GOAL OF THE EXERCISE »
Return exactly the lines of the records below, starting at the line that contains "The height and width of the screenshot is (753, 755)." and ending at the line that contains "Click small YouTube", with both of those lines kept.

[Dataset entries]
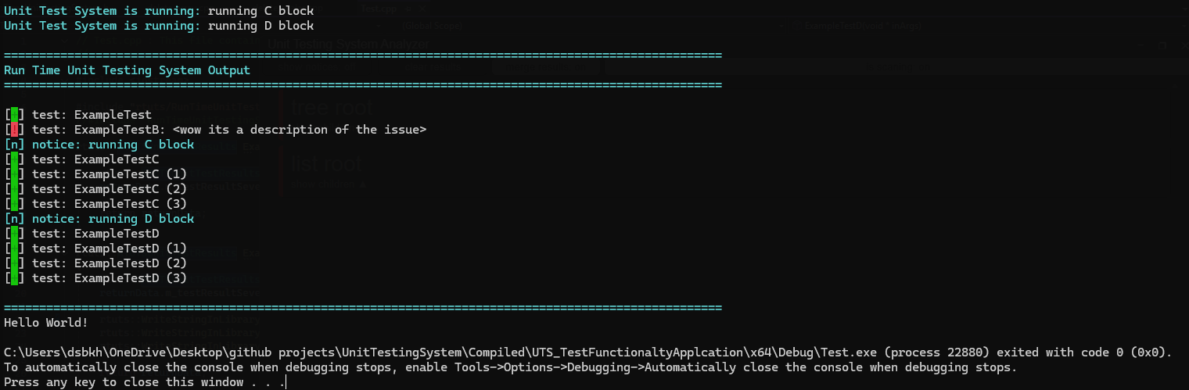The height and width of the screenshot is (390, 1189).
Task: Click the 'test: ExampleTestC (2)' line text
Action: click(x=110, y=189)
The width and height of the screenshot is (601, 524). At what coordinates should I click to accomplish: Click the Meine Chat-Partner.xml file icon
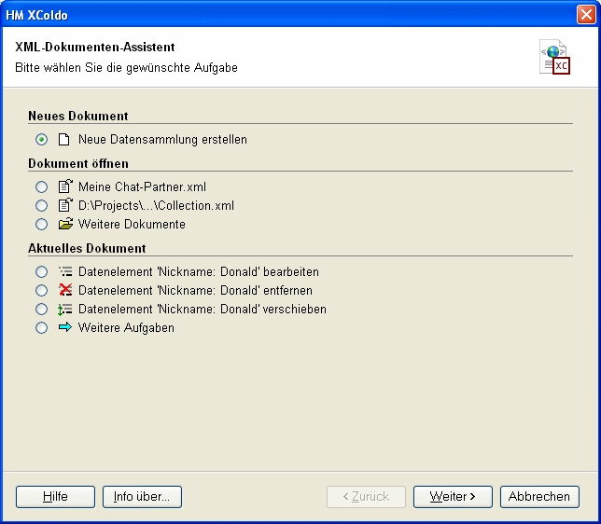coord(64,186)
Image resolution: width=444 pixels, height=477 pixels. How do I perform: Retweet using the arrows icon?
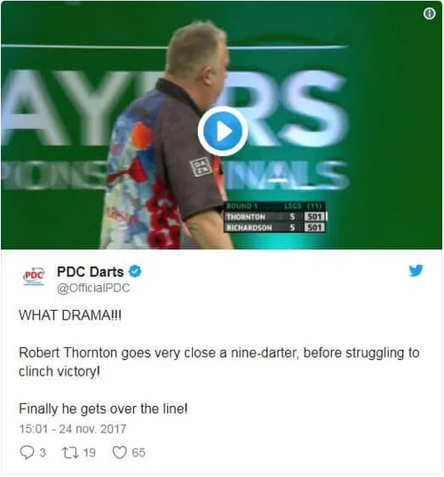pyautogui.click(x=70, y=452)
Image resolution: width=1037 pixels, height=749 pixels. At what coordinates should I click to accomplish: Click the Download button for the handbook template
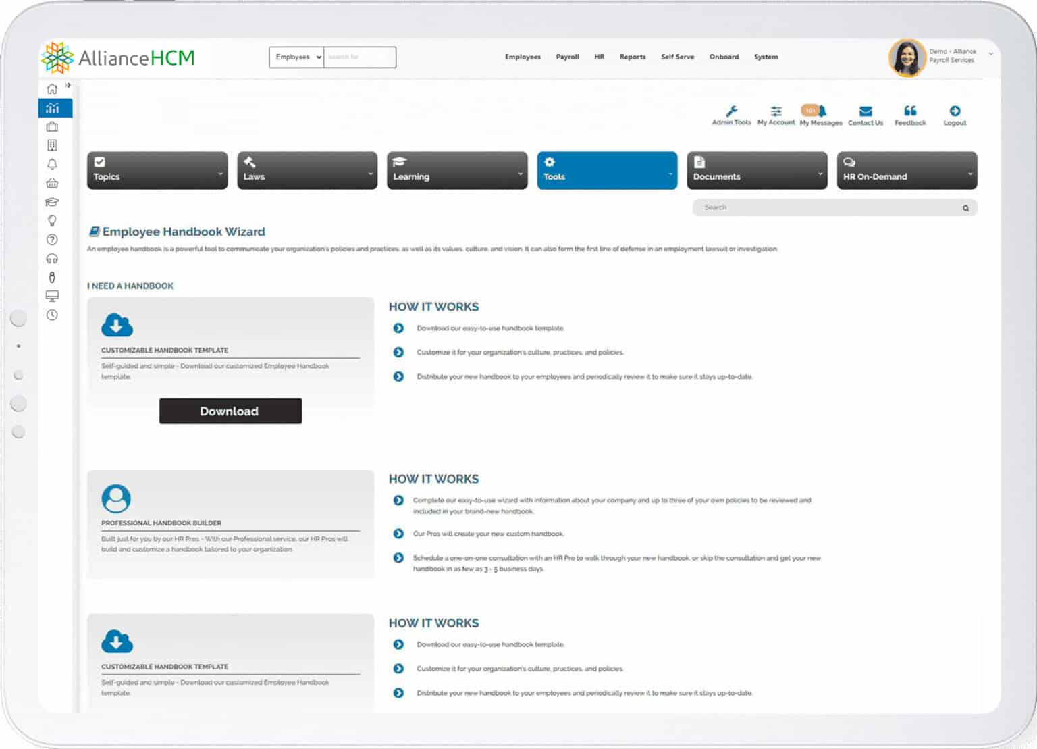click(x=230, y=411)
* * *
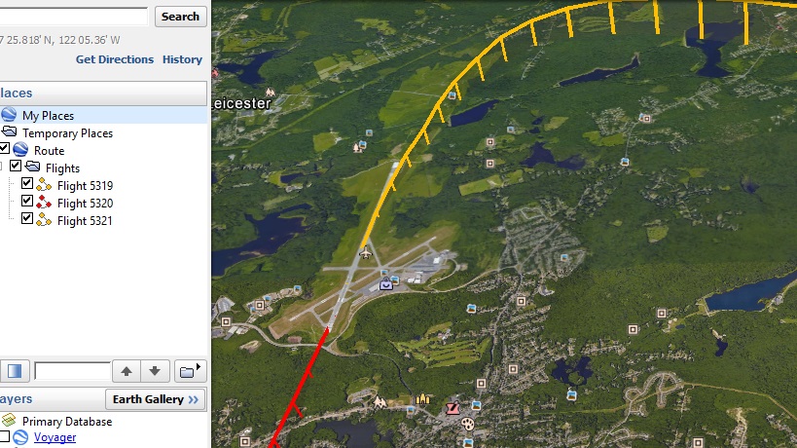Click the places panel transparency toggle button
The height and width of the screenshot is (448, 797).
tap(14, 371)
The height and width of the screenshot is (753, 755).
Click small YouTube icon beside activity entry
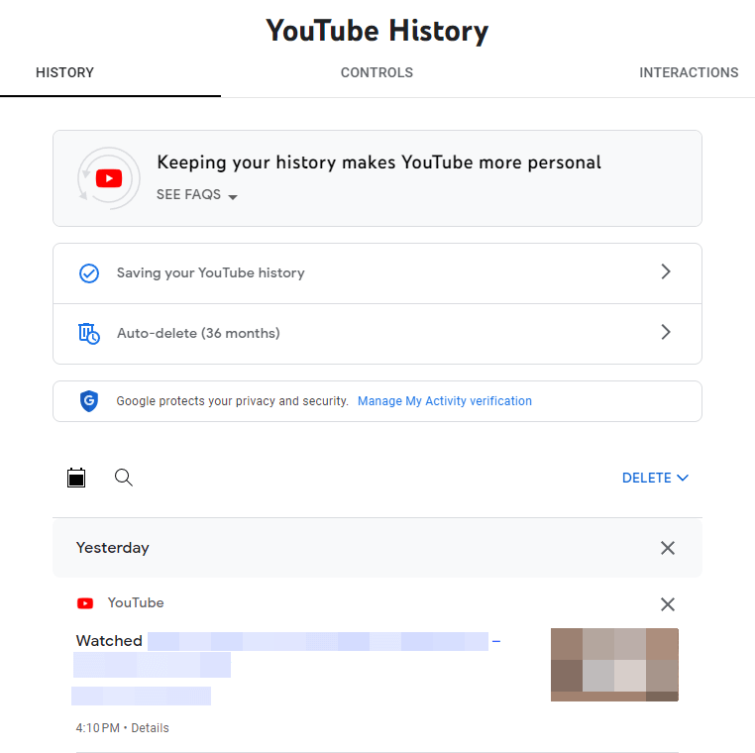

RESPONSE BOX »
The height and width of the screenshot is (753, 755).
Click small YouTube icon beside activity entry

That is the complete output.